● **SUPPLIED TEXT**
-*-

The cleanest nicotine products are probably not much more harmful than coffee. Also a product like snus produced under almost medicine like standards can be almost as safe as nicotine replacement products. There are numerous epidemiological studies that have investigated the harm from snus [4,5]. In Sweden and Norway, where it is not banned, it also seems to displace smoking particularly among men were 8% [6] and 12% [7] are daily smokers compared to 30% in EU [8]. Use among females is not as prevalent. Swedish men also enjoys by far the lowest rates of tobacco related death in the EU. [9] Recently the new administration at the US Food and Drug Administration has strongly embraced harm reduction in the T/N field.
It will use the stick to make smoking increasingly more difficult but at the same time use the carrot and to encourage wider access to less harmful T/N products. The Commissioner recently said “nicotine, while highly addictive, is delivered through products on a continuum of risk, and that in order to successfully address cigarette addiction, we must make it possible for current adult smokers who still seek nicotine to get it from alternative and less harmful sources”. [2]
If we as a society think we cannot or for other reasons should not ban tobacco we have an obligation to drastically reduce the unparalleled harm from lifelong smoking. Maybe cigarettes should be banned?

-*-

● **RECORDS SHOWN**
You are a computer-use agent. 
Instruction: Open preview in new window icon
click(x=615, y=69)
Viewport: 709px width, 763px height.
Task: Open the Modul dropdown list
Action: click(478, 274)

-*-

● **ASSIGNMENT A**
Answer these questions using the nicotine harm reduction text:
(i) Which product can be almost as safe as nicotine replacement products when it is produced under almost medicine-like standards?
(ii) In which two countries is that product not banned?
(iii) According to the Commissioner, nicotine is delivered through products on what?
● **ASSIGNMENT B**
For each statement, say whether it agrees with the nicotine harm reduction text.
(i) Use among females is as prevalent as use among men.
(ii) The new administration at the US Food and Drug Administration has strongly embraced harm reduction in the T/N field.
(iii) Swedish men have the highest rates of tobacco-related death in the EU.
● **ASSIGNMENT C**
Output the passage of the nicotine harm reduction text, starting with "It will use" and going on through "should be banned?".
The records are separate material and have no connection to the nicotine harm reduction text.

● **ANSWER SPACE A**
(i) Snus.
(ii) Sweden and Norway.
(iii) A continuum of risk.

● **ANSWER SPACE B**
(i) No: "Use among females is not as prevalent."
(ii) Yes: "Recently the new administration at the US Food and Drug Administration has strongly embraced harm reduction in the T/N field."
(iii) No: "Swedish men also enjoys by far the lowest rates of tobacco related death in the EU."

● **ANSWER SPACE C**
It will use the stick to make smoking increasingly more difficult but at the same time use the carrot and to encourage wider access to less harmful T/N products. The Commissioner recently said “nicotine, while highly addictive, is delivered through products on a continuum of risk, and that in order to successfully address cigarette addiction, we must make it possible for current adult smokers who still seek nicotine to get it from alternative and less harmful sources”. [2]
If we as a society think we cannot or for other reasons should not ban tobacco we have an obligation to drastically reduce the unparalleled harm from lifelong smoking. Maybe cigarettes should be banned?